De representante del pueblo, el presidente fue convirtiéndose en su voz, reivindicaba en su discurso al pueblo y a lo popular que habían sido lentamente dejados de lado en los gobiernos previos a 1998. Chávez asume que la voz del pueblo es la voz de Dios y, por tanto, había que obedecerla. En el transcurso de estos años, y gracias a la propaganda, Chávez ha dejado de ser la voz del pueblo para consustanciarse con él llegando a decir que “el pueblo es Chávez y Chávez es el pueblo, sobre todo el corazón del pueblo”.

Chávez fue convirtiéndose lentamente, primero, en el redentor de la causa bolivariana, más tarde, en el redentor de la izquierda latinoamericana venida a menos luego de la caída del bloque soviético y la arremetida neoliberal en el mundo y, finalmente, redentor del pueblo en la tradición de los descamisados de Perón y Evita. Chávez, en el imaginario de muchos, es él mismo una santísima trinidad. Aunque no la nombren de ésta manera.

Por supuesto, Chávez no era Dios. Pero logró construir un relato de sí mismo que tiene en Venezuela sólidas bases en las que apoyarse. Y él, como político, las supo aprovechar. Su constante referencia a lo religioso, a lo bolivariano y al pueblo, son una clara expresión de esto. Chávez logró promover como culto una mezcla de radicalidad conservadora.

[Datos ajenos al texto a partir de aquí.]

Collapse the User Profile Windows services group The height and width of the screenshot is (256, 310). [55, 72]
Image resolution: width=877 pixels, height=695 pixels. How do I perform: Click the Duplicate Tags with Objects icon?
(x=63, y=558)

Su discurso es radical y épico, pero apela constantemente a lo religioso expresado de distintas maneras, al bolivarianismo que tenemos los venezolanos tan inculcado y a una idea simple de democracia como gobierno del pueblo, en la que se ajusta a sus particulares intereses el concepto de pueblo.

Para rematar, supo morir a tiempo, a tiempo para no ver el desastre que legó, pero también a tiempo para no padecer las consecuencias de la destrucción de su imagen. Al fin y al cabo, aunque de aquellas aguas vienen estos lodos, la gente habla del madurismo como responsable, más que del chavismo o del mismo Chávez.

Es mejor comprender de una vez que, incluso sin la presencia física de Chávez, la conexión del chavismo popular, izquierda y religiosidad llegó para quedarse. Habrá que convivir con ella, aún después de Nicolás Maduro o seguro para los chavistas de fe, a pesar de él.